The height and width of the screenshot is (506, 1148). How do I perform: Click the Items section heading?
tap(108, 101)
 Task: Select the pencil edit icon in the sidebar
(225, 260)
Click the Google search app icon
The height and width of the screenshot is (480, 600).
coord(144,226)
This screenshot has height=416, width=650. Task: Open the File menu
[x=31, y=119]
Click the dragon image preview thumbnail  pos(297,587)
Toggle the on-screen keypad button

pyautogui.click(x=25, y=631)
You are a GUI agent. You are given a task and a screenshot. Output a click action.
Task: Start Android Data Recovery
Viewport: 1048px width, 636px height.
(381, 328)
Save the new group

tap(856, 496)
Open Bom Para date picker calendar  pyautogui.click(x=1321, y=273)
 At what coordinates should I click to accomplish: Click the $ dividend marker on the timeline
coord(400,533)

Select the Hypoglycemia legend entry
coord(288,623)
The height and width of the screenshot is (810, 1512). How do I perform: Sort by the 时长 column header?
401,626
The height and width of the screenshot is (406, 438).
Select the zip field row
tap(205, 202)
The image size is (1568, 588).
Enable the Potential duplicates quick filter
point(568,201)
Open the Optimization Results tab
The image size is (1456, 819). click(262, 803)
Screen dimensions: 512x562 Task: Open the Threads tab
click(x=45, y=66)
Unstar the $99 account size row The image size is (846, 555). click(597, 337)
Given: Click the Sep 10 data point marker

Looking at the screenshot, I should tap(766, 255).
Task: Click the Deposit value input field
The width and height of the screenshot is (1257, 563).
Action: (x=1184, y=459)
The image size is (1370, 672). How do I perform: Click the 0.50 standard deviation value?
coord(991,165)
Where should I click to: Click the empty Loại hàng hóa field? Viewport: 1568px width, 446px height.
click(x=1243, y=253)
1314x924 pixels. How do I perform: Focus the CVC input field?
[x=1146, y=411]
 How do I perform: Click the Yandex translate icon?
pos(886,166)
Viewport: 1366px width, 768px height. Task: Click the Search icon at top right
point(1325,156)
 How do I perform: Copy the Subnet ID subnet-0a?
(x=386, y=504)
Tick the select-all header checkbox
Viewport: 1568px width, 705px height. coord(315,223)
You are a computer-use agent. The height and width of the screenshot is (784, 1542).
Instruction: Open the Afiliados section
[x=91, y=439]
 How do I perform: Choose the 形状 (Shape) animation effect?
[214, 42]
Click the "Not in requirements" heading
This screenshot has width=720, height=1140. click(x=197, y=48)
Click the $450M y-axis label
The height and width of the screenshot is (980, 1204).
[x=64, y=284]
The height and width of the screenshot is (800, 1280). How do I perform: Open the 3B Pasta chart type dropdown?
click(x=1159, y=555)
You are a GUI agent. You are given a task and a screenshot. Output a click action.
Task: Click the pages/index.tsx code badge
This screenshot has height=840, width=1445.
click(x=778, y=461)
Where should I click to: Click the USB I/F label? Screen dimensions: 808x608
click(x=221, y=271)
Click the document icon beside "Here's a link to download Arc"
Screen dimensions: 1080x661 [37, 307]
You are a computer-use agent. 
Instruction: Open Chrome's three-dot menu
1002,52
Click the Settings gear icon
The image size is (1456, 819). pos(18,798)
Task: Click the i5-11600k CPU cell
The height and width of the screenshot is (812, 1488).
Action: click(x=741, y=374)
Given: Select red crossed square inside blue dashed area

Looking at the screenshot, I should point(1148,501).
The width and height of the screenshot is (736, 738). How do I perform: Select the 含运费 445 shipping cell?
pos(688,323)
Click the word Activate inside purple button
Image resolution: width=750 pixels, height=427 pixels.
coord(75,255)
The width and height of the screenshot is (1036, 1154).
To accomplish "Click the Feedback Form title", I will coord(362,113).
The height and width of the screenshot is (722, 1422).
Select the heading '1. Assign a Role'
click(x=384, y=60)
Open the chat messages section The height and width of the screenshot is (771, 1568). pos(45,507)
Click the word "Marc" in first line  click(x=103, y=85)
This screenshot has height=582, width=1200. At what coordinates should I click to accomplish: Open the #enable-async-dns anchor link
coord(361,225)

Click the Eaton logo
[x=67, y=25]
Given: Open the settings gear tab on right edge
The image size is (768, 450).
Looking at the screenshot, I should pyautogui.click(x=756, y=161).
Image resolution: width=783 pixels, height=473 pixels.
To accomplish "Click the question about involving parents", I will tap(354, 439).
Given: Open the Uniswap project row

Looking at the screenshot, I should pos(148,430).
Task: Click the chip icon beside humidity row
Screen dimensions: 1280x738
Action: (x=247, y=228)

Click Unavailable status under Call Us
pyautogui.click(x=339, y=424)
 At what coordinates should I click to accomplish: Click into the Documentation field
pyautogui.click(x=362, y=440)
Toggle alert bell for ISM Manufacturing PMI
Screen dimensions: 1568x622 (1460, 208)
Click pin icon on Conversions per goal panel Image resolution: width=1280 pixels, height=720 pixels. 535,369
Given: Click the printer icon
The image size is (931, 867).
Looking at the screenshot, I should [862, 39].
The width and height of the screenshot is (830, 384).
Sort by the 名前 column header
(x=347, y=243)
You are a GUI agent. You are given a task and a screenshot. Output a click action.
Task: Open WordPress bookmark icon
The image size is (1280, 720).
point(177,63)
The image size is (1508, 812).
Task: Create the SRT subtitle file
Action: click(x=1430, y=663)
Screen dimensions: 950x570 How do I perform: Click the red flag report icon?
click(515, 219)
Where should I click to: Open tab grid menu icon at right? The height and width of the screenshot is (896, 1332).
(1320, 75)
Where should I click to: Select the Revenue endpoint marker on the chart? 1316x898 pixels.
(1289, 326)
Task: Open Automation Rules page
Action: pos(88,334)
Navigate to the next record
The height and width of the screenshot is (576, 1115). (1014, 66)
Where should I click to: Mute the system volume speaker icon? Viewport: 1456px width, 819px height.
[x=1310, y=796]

=-=-=-=-=

### WHAT YOU NEED TO DO
Reproduce every line of the entries unchanged, from the one containing "The image size is (1568, 588)." down to the one containing "Viewport: 1568px width, 705px", with both of those lines included.

### COMPLETE OUTPUT
The image size is (1568, 588).
Enable the Potential duplicates quick filter
point(568,201)
Open the Optimization Results tab
The image size is (1456, 819). click(262, 803)
Screen dimensions: 512x562 Task: Open the Threads tab
click(x=45, y=66)
Unstar the $99 account size row The image size is (846, 555). click(597, 337)
Given: Click the Sep 10 data point marker

Looking at the screenshot, I should tap(766, 255).
Task: Click the Deposit value input field
The width and height of the screenshot is (1257, 563).
Action: (x=1184, y=459)
The image size is (1370, 672). How do I perform: Click the 0.50 standard deviation value?
coord(991,165)
Where should I click to: Click the empty Loại hàng hóa field? Viewport: 1568px width, 446px height.
click(x=1243, y=253)
1314x924 pixels. How do I perform: Focus the CVC input field?
[x=1146, y=411]
 How do I perform: Click the Yandex translate icon?
pos(886,166)
Viewport: 1366px width, 768px height. Task: Click the Search icon at top right
point(1325,156)
 How do I perform: Copy the Subnet ID subnet-0a?
(x=386, y=504)
Tick the select-all header checkbox
Viewport: 1568px width, 705px height. coord(315,223)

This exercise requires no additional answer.